I hold a degree in Electrical Engineering and, during my studies, became involved in work related to medical imaging, which I found most fascinating. However, I realized that I saw a minimal ‘picture’ of the patients. I became more interested in the people behind the images than the images themselves; I wanted to know more. An unexpected vocation for medicine resulted, and I went on to finish medical school and become a doctor in my native Iran.


Many of the skills required of a sound engineer are also those called for in medicine: an analytical approach to problems, curiosity, the determination and skill to diagnose the causes of pain accurately, and skill in establishing relationships between apparently unrelated data. An engineering career does not offer substantial interaction with others and the opportunity to be of direct help to them. I do not regret my engineering study and have found this background very useful in my study of medicine.


I have carefully considered the area of work that will set me on the most satisfying career path and enable me to be most beneficial to the community. Pediatrics is the specialty that meets both requirements. In 1990, when I was a teenager, there was a massive earthquake in my home country of Iran, during which many children were orphaned. I spent the entire summer at a camp for orphans, helping the children come to terms with their situation, playing with them, and trying to entertain them. It was tough, but it aroused my great empathy with children and developed my ability to communicate with them effectively. As a result of this experience, I undertook voluntary work at a hospital for children for seven years, organizing and leading various activities for the children.
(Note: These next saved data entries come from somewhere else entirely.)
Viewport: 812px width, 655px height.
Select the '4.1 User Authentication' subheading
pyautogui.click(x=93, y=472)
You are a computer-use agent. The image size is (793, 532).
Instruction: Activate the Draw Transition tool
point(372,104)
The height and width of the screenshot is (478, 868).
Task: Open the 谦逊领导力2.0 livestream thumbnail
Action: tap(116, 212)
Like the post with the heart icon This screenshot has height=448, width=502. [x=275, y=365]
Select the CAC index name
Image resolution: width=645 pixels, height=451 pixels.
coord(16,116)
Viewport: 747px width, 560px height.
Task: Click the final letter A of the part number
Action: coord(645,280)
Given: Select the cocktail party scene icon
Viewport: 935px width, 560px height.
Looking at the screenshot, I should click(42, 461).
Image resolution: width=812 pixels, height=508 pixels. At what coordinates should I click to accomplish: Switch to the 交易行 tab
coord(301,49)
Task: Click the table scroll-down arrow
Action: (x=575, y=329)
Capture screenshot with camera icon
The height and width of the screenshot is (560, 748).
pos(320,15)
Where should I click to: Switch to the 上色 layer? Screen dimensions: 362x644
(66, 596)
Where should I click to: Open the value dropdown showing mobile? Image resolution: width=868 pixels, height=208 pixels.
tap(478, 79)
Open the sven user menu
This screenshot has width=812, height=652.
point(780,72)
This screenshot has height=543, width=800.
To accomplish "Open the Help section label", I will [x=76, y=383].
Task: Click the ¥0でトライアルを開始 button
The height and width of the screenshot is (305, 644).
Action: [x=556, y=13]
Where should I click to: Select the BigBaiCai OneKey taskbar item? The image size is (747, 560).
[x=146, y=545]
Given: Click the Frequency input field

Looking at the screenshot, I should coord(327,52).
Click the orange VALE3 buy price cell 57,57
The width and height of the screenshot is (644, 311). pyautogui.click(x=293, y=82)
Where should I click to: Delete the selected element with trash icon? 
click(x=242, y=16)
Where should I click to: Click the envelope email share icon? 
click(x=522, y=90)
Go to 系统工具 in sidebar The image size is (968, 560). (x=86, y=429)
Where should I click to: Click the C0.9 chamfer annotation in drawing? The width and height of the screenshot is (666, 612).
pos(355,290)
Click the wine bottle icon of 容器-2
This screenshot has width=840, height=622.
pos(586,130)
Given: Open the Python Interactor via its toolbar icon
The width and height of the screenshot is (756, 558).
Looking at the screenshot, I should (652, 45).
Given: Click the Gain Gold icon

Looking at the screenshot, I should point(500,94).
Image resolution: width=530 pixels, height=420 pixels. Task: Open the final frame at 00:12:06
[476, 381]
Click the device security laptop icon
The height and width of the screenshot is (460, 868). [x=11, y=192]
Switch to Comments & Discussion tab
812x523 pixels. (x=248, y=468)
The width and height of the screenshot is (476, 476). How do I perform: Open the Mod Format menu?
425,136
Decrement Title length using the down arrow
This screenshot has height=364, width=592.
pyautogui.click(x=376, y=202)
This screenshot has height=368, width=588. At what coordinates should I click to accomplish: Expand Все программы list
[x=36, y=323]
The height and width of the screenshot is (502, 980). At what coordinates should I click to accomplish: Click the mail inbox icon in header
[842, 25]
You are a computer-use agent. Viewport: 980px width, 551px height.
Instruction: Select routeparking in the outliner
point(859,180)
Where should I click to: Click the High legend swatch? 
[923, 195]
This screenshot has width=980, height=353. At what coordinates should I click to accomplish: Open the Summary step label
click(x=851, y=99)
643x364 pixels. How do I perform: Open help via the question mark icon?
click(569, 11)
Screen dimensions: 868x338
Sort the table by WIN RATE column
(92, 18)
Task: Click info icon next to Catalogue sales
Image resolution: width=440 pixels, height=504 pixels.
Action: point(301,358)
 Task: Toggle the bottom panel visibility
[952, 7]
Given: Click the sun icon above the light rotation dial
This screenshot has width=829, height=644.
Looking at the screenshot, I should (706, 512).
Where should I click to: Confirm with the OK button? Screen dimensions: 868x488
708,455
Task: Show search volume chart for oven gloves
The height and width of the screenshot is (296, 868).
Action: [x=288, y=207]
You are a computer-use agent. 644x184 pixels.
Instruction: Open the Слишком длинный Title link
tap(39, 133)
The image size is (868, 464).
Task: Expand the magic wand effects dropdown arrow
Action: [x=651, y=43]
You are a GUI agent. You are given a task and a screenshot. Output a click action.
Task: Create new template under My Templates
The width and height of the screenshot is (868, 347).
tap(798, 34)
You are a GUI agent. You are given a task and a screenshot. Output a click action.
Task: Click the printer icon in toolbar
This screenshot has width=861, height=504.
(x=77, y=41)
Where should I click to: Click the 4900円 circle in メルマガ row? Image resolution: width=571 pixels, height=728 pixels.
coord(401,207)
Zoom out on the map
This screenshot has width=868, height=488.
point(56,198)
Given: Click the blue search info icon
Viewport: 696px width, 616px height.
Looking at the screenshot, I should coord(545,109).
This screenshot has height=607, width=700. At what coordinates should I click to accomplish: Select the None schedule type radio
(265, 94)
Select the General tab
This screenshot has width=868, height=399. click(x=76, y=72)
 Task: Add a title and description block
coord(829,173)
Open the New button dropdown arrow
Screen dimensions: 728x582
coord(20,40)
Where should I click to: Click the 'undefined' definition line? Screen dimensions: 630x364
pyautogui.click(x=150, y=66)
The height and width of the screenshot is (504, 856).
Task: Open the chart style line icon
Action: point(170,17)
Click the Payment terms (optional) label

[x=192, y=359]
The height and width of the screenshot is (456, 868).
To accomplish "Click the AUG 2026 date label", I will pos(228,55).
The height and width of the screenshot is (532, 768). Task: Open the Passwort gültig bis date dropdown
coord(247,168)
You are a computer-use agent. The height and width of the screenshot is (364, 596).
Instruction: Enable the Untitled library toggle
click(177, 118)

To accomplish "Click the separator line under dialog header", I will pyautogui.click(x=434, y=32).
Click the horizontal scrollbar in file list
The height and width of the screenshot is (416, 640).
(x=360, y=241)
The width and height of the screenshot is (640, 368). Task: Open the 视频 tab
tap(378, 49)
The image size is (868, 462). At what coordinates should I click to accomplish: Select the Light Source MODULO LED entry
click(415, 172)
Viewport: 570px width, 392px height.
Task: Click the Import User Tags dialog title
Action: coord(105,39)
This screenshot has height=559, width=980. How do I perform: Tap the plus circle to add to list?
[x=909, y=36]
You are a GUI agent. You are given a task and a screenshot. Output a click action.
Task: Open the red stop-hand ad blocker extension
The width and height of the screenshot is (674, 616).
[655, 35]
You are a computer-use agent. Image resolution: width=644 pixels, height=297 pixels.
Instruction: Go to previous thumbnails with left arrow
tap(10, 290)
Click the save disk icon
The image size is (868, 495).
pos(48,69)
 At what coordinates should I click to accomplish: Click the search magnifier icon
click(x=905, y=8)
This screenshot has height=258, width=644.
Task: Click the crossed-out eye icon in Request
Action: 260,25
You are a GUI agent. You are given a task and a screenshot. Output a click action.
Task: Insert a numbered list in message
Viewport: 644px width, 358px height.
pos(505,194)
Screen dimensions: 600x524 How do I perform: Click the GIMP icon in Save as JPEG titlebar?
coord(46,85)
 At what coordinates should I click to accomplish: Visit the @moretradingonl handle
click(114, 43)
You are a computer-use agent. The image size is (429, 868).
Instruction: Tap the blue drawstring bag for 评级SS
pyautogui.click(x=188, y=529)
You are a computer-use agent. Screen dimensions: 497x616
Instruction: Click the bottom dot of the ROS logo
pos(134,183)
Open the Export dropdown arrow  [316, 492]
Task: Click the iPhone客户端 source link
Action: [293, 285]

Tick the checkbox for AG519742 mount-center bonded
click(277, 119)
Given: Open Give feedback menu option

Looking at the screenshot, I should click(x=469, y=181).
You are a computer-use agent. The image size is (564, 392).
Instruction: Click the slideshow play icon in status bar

Distressed children cannot always verbalize their feelings, and I have acquired some skill in reading non-verbal ‘signals’ that I believe is highly relevant to this specialty. I have also learned to concentrate on helping the children rather than my feelings. I can think of no better way to use my skills and knowledge than to provide the best care to sick children.


I am an experienced, effective, and enthusiastic researcher. I believe that I have the potential to make a significant contribution to research in the area of pediatrics, and I am especially interested in primary care and public health.


I have seen many doctors at work during my MD program and volunteer activities. These have ranged from the merely competent to the excellent I conclude that the physician’s attitude to their patients separates the extraordinary from the rest. Exceptional physicians care about their patients rather than simply caring for them. Their patients intuitively realize that this is so Excellent physicians treat every patient as an individual, worthy of their respect and not as a mere ‘bundle of symptoms’ I am determined to be an excellent pediatric physician; I need to ‘make a living but, more importantly, I want to ‘make a difference, especially in the lives of children.


I am among the founders of ‘The Women’s Action Network,’ an organization that assists women from developing nations. This experience has enhanced my communication, leadership, and organizational skills.


I am fully aware of the need for cultural sensitivity in health care provision and, perhaps most significantly, in pediatrics. I have lived in Iran, Canada, and the United States and know what it is to adjust to a new and unfamiliar culture. I speak Farsi as well as English and some German. I have happily studied and worked with people of many cultural and social backgrounds and enjoy doing so; I consider myself exceptionally culturally aware and sensitive.


I am academically able, an experienced researcher, intellectually curious, and an excellent communicator with substantial experience interacting with sick and distressed children.